• Olivia Stanzl

Puzzle Pieces


I finish putting on my mascara, take a step back, and look at myself in the mirror. Bubbles of excitement rush to the top of my stomach when I think about the night ahead.


I smile at my reflection, but can see the nervousness peak through. “Everything's gonna be fine,” I tell myself, “you’re gonna have a great night”.


When I get to Scott's house I realize I’m not the only one skeptical of what's to come. It’s like I can taste the off vibes in the air, or maybe that was just the ever-present air pollution.


Me, Mckenna, and Scott sit around the outdoor patio picnic table and munch on Doritos and gummy bears. “I can’t believe we’re leaving in a week”, Scott says daydreamingly as he brings a gummy bear to his mouth.


“Oh Scotty you're going to go to college and get a girlfriend and forget all about us,” I joke out. With that, Rose comes in with a wide smile and Patrick follows behind her with a container of cookies. They join in the conversation, but awkward tension fills the room as everyone thinks the same thought, will Rose and Patrick date throughout college?


Five minutes later Francis, Alexis, and April walk in whispering to one another, James and Leo slowly walk in droopy and dragging their feet, looking tired as ever, and then in comes Michael. Pushing up his freshly gelled hair and completely avoiding eye contact with me.


It’s kind of funny to think about how much we’ve all been together these past 4 years, it’s even funnier to think about the fact that we’re all still willing to be together.


The guys go to play spike ball and the air instantly stills between the girls- all of us glued to our seats around the table.


We spend the next half hour or so asking each other generic questions on move-in days and dining halls and girls met through facebook college pages.


And it was good, it just wasn't the same? I mean I was sitting with the girls who got me through my first heartbreak. The girls who helped me wipe up my chair when I bled through my pants freshman year of high school. The girls who I'd gone on summer vacations and spent holidays with. The girls who I thought would be in my life forever. A constant. But now they were just question marks in the story of my life.


Every time we’d have these conversations before we’d end our sentences with “I’m going to miss you so much” or “we’re going to facetime at least once a week” or “ I can come visit you on my fall break or Halloween” or “ we’re only 1 hour and 45 minutes apart”!


But tonight every exclamation of excitement for our future ended in periods. Finality. A knowing goodbye.


I reach my arm into my bag and dig around for a piece of gum. My hand knocks into something heavy and hard which takes me a second to realize I brought my polaroid camera. I lift it out and a big smile creeps onto my face. I realized we hadn't taken a picture all night.

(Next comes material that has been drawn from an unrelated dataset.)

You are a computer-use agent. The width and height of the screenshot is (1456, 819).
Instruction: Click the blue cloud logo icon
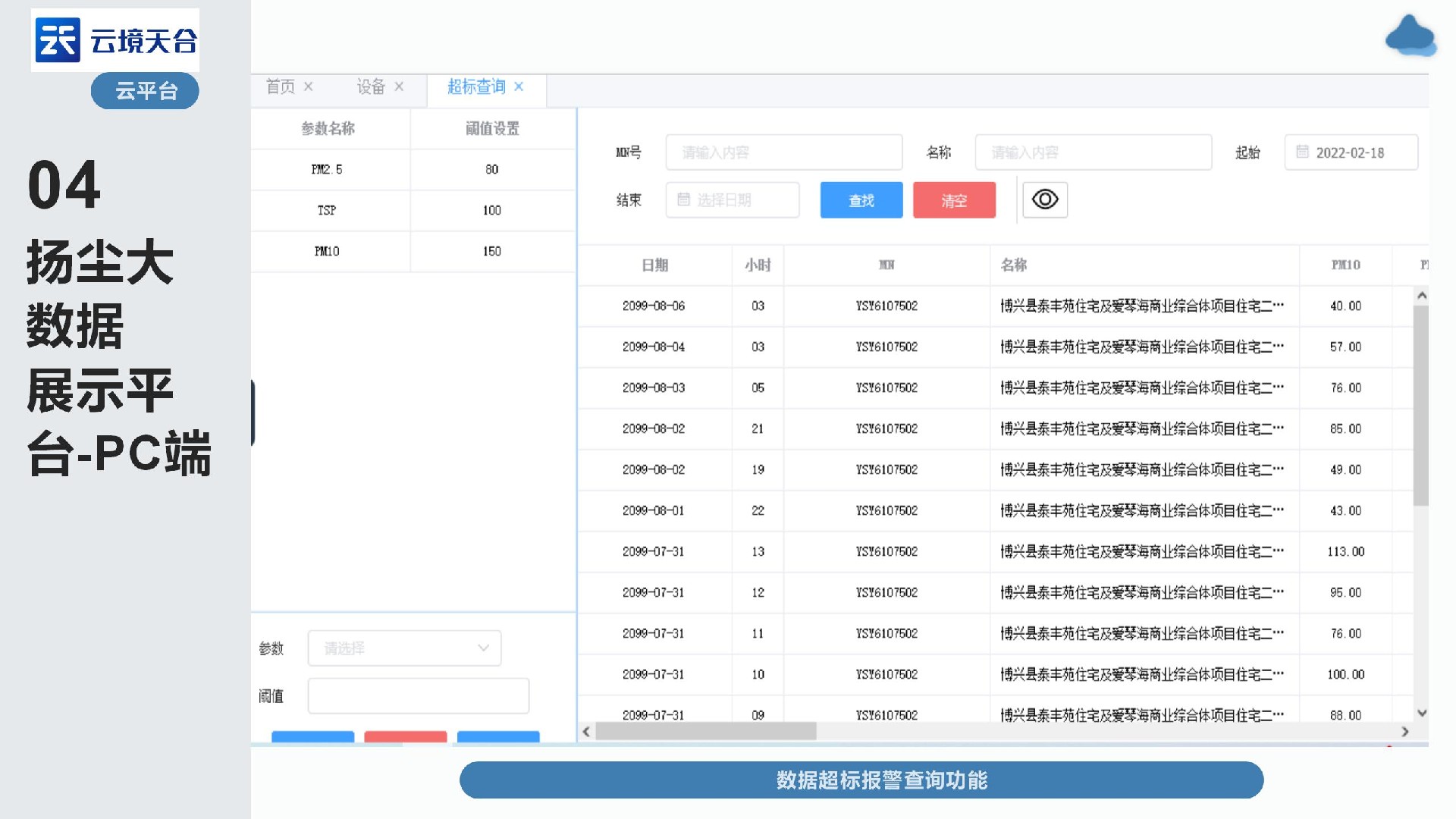1410,36
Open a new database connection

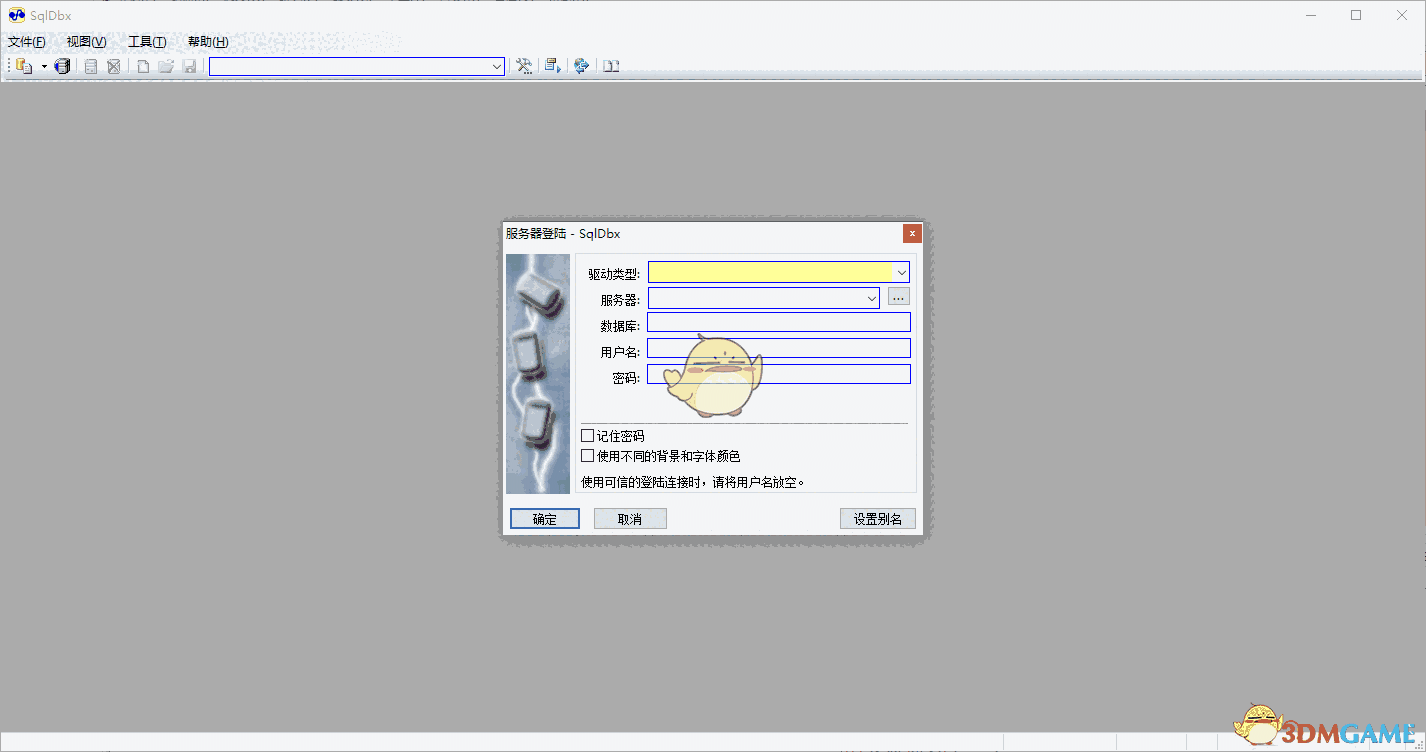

For the last time ever we crammed ourselves back together putting together the picture that was the six hometown best friends


The night neared its end and we all started to leave. On the car ride home I opened my sunroof and looked up at the black sky and impossibly bright stars. I couldn't help but smile as I thought of our favorite thing to do at sleepovers: ”hot tub talks”.


Once the nights came and we were full and ready to wind down we’d slip into our bathing suits and sit in the hot tub, each going in their set seat. And then we’d talk. For hours. Completely unfiltered and utterly full by the feeling of good company and the knowing that there was absolutely no need to edit ourselves.


In these moments we were free to think, say or speak anything we felt and we knew we wouldn't be judged or critiqued.


I think I'll chase that feeling of wholeness for the rest of my life.


I remember being freshmen in high school talking about college and life beyond: what jobs we wanted, what we saw each other as being, where we’d end up going, where we would end up having a family, its funny, I think at that time all of us said we’d end up right back in our hometowns. We said our kids would grow up together and be best friends and maybe even fall in love with each other. We pieced together this whole beautiful puzzle not knowing our puzzle is not 1 but 6.


Each of us have our own stories, our own paths, and along the way we have to find the pieces to complete it. In people, in places, in foods, in songs, poetry, animals, sunrises and sunsets, strangers, and ice cream cones.


Graduating high school is the first time I really understood this individuality. It's shockingly beautiful.


Before I knew it, I was home. My thoughts completely consumed my mind and I couldn't recall how I got from Scott's to home, but I did. As I turned my keys out of the ignition and grabbed my purse I did a double-take. The polaroid we took earlier lay on the passenger seat. I picked it up and smiled, got out of my car, and went to bed.


That picture would be the last of us. The last momentum of the puzzle pieces we’ve collected. And that's okay.